Retype the records between the line holding "Where should I click to: Switch" and the line holding "point(2073,429)", inclusive, reproducing each line exactly as it stands.

--- Material provided ---

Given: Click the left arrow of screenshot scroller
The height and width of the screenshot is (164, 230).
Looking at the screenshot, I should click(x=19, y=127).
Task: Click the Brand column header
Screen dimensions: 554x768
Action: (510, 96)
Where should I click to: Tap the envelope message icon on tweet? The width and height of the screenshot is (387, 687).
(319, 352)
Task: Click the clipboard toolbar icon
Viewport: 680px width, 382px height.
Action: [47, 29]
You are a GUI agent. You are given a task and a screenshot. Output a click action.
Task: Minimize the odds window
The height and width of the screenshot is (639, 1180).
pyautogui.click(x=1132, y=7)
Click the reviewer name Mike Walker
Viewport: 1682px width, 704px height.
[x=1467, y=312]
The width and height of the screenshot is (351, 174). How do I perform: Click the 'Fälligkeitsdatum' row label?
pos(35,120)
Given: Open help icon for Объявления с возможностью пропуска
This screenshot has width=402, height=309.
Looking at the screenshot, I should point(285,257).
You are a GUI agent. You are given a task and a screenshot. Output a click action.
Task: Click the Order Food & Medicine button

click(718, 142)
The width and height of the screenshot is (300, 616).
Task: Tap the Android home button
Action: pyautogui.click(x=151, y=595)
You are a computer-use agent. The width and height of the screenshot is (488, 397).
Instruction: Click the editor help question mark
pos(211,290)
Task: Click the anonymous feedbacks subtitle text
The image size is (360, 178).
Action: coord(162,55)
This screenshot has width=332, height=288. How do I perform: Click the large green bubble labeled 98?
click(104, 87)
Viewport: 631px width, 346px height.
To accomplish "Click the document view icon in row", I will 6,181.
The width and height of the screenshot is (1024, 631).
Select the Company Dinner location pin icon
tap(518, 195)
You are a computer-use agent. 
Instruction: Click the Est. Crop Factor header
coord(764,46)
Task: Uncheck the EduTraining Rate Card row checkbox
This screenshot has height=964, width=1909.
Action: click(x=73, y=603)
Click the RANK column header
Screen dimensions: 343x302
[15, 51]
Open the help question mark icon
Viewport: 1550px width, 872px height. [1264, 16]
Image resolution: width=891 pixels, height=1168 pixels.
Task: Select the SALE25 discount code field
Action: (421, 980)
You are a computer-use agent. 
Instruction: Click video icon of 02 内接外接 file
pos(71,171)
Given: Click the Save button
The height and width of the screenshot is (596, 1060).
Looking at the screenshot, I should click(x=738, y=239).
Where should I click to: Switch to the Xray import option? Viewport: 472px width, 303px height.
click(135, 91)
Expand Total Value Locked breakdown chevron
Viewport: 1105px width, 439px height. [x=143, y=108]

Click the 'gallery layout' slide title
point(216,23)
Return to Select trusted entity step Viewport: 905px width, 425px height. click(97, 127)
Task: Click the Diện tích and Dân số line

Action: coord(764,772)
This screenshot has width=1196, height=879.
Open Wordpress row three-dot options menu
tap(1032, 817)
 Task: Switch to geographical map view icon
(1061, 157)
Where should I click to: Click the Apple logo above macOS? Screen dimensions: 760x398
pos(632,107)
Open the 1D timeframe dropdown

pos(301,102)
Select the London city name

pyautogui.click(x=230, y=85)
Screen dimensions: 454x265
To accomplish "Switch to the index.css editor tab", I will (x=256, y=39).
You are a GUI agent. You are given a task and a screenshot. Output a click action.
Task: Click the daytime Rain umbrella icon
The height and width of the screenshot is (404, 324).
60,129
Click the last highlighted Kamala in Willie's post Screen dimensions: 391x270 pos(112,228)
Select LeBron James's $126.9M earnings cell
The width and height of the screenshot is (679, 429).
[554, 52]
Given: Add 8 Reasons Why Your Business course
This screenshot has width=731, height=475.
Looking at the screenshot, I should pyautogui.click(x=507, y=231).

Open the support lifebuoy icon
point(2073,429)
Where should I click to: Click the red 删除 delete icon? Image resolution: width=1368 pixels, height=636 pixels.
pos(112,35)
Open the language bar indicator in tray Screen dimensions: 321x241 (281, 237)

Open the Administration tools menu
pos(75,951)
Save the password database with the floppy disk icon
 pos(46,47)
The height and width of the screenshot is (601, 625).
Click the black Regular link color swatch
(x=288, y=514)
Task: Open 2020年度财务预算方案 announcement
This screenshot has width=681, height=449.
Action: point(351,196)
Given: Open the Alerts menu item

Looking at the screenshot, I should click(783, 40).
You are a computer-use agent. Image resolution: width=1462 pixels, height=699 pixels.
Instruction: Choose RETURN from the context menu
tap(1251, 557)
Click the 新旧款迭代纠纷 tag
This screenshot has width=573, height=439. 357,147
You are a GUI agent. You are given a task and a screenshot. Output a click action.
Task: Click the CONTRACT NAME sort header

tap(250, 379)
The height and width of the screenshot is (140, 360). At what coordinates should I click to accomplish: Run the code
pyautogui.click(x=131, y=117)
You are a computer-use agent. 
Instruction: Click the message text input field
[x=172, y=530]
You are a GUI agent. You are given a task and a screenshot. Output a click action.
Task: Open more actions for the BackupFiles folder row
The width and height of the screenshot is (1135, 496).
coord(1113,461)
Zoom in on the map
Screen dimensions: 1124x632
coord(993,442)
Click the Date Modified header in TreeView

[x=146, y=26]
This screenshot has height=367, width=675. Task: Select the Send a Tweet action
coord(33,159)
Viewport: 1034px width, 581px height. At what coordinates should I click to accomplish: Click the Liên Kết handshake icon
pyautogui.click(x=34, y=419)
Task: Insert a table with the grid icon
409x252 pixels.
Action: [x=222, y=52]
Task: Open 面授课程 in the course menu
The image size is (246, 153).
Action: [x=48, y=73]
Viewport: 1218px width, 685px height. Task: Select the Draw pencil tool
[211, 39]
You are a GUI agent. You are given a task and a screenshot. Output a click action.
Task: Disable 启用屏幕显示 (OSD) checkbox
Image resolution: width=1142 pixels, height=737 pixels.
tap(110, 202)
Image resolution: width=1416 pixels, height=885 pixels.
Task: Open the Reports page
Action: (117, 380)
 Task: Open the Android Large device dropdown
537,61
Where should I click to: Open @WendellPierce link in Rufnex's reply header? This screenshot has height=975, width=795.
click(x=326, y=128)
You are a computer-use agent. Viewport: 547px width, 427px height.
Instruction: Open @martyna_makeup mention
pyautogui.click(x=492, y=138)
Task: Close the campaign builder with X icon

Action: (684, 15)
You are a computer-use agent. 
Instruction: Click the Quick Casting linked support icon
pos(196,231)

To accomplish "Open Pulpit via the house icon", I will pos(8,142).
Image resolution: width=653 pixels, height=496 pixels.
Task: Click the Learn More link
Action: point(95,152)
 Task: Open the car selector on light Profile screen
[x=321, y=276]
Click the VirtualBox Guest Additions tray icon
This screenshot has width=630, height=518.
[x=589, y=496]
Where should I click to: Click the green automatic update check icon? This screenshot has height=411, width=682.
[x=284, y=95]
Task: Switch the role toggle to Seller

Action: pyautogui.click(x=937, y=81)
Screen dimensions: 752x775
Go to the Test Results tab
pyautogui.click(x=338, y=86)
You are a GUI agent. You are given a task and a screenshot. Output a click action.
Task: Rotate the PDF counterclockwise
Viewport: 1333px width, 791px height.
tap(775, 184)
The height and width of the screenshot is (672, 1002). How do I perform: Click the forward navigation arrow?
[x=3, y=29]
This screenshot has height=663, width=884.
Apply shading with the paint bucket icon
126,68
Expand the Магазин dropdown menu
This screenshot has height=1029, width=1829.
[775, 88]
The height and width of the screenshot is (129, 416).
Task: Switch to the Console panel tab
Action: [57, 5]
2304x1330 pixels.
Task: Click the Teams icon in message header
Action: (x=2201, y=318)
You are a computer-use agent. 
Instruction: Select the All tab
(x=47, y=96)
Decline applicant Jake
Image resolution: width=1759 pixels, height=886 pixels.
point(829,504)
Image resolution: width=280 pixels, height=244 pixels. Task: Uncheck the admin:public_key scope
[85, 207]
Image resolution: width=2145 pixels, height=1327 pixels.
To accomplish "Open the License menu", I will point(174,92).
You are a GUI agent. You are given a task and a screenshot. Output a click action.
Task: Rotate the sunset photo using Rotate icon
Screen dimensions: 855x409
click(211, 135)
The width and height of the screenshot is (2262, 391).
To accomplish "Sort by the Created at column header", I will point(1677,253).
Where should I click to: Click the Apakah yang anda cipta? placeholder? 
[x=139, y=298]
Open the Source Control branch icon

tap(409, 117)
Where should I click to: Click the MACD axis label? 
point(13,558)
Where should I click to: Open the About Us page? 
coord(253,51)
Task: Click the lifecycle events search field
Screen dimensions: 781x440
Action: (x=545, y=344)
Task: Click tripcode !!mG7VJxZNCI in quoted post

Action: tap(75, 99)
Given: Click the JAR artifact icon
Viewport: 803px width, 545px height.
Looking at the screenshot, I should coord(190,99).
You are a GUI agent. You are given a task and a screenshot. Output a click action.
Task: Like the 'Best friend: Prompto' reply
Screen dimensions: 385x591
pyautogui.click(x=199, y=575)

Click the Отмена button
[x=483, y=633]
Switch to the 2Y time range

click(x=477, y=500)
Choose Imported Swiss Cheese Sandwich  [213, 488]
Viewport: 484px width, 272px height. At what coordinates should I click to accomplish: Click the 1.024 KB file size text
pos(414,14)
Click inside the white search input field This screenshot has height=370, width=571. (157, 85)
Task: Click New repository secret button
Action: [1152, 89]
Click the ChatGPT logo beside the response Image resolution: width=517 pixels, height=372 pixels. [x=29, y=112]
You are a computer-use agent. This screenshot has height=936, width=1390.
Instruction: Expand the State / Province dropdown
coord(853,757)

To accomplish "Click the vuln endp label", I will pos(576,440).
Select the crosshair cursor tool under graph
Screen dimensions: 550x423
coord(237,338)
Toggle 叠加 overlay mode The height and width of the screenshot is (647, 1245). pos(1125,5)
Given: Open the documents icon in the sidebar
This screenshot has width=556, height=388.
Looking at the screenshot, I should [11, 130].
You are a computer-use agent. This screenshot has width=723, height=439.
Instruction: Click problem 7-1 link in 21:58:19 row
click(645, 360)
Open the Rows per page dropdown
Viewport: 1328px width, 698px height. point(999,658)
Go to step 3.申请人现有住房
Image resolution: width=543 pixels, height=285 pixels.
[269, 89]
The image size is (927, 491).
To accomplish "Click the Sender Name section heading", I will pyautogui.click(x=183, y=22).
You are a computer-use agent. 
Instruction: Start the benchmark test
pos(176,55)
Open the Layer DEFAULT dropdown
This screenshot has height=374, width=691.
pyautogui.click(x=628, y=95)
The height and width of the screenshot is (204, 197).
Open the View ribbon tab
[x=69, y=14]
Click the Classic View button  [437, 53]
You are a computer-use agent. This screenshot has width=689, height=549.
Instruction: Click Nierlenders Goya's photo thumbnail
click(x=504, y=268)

---

■ Response to the exercise
Where should I click to: Switch to the Xray import option? Viewport: 472px width, 303px height.
click(135, 91)
Expand Total Value Locked breakdown chevron
Viewport: 1105px width, 439px height. [x=143, y=108]

Click the 'gallery layout' slide title
point(216,23)
Return to Select trusted entity step Viewport: 905px width, 425px height. click(97, 127)
Task: Click the Diện tích and Dân số line

Action: coord(764,772)
This screenshot has width=1196, height=879.
Open Wordpress row three-dot options menu
tap(1032, 817)
 Task: Switch to geographical map view icon
(1061, 157)
Where should I click to: Click the Apple logo above macOS? Screen dimensions: 760x398
pos(632,107)
Open the 1D timeframe dropdown

pos(301,102)
Select the London city name

pyautogui.click(x=230, y=85)
Screen dimensions: 454x265
To accomplish "Switch to the index.css editor tab", I will (x=256, y=39).
You are a GUI agent. You are given a task and a screenshot. Output a click action.
Task: Click the daytime Rain umbrella icon
The height and width of the screenshot is (404, 324).
60,129
Click the last highlighted Kamala in Willie's post Screen dimensions: 391x270 pos(112,228)
Select LeBron James's $126.9M earnings cell
The width and height of the screenshot is (679, 429).
[554, 52]
Given: Add 8 Reasons Why Your Business course
This screenshot has width=731, height=475.
Looking at the screenshot, I should pyautogui.click(x=507, y=231).

Open the support lifebuoy icon
point(2073,429)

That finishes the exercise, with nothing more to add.